Investing.com -- Risks of a potential AI-related asset price bubble in equity markets remain despite recent corrections, the European Central Bank (ECB) warned in a recent report.
In its latest Financial Stability Review, the ECB highlighted the increasing concentration of equity market capitalization and earnings among a small group of technology firms, primarily in the United States, many of which are at the forefront of the ongoing AI boom.
The ECB noted that this concentration, often referred to as the dominance of the "Magnificent 7" — companies such as Alphabet (NASDAQ:GOOGL), Apple (NASDAQ:AAPL), and Microsoft (NASDAQ:MSFT) — has created vulnerabilities in global equity markets.
“This concentration among a few large firms raises concerns over the possibility of an AI-related asset price bubble,” the report notes.
Global interconnectedness adds another layer of risk. The ECB emphasized that "in a context of deeply integrated global equity markets," any disappointment in the earnings of these firms could trigger adverse spillovers across asset classes and geographies.
The rise of AI has led to soaring valuations, but the ECB cautioned that the market could be vulnerable to unexpected changes in sentiment.
“There is a greater likelihood that negative surprises – including sharply deteriorating economic growth prospects, sudden changes in monetary policy expectations or further escalation of ongoing geopolitical conflicts – could trigger abrupt shifts in investor sentiment, resulting in spillovers across asset classes,” the report says.
With liquidity in equity markets remaining heavily concentrated within a small group of companies, risks of stock dispersion are greater, the ECB explains.
This combination of elevated valuations and extreme reliance on a few dominant stocks raises the risk of individual shocks cascading into systemic events. Market sensitivity to these companies now rivals that of major macroeconomic developments.
"Valuations and risk premia are therefore vulnerable to a shift in risk appetite," the ECB warns.

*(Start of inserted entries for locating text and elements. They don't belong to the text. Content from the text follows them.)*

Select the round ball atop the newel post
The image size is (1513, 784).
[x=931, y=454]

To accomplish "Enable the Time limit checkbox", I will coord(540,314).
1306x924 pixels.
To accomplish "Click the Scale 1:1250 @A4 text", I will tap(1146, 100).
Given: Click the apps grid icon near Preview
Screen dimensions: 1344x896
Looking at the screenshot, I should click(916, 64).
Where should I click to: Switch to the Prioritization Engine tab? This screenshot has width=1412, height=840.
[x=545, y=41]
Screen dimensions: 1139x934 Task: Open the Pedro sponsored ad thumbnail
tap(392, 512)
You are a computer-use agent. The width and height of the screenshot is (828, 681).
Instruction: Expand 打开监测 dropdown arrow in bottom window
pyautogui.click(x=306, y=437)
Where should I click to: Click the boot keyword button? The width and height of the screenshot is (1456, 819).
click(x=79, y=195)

Sudden spikes in market volatility could further lead to forced asset sales by euro area investment funds, amplifying stress in corporate bond markets. That risk is exacerbated by the sizable role these funds play in the euro area bond market.
For non-bank entities, the growing concentration of equity investments in US technology stocks significantly increases exposure to potential "revaluation shocks,” the ECB adds.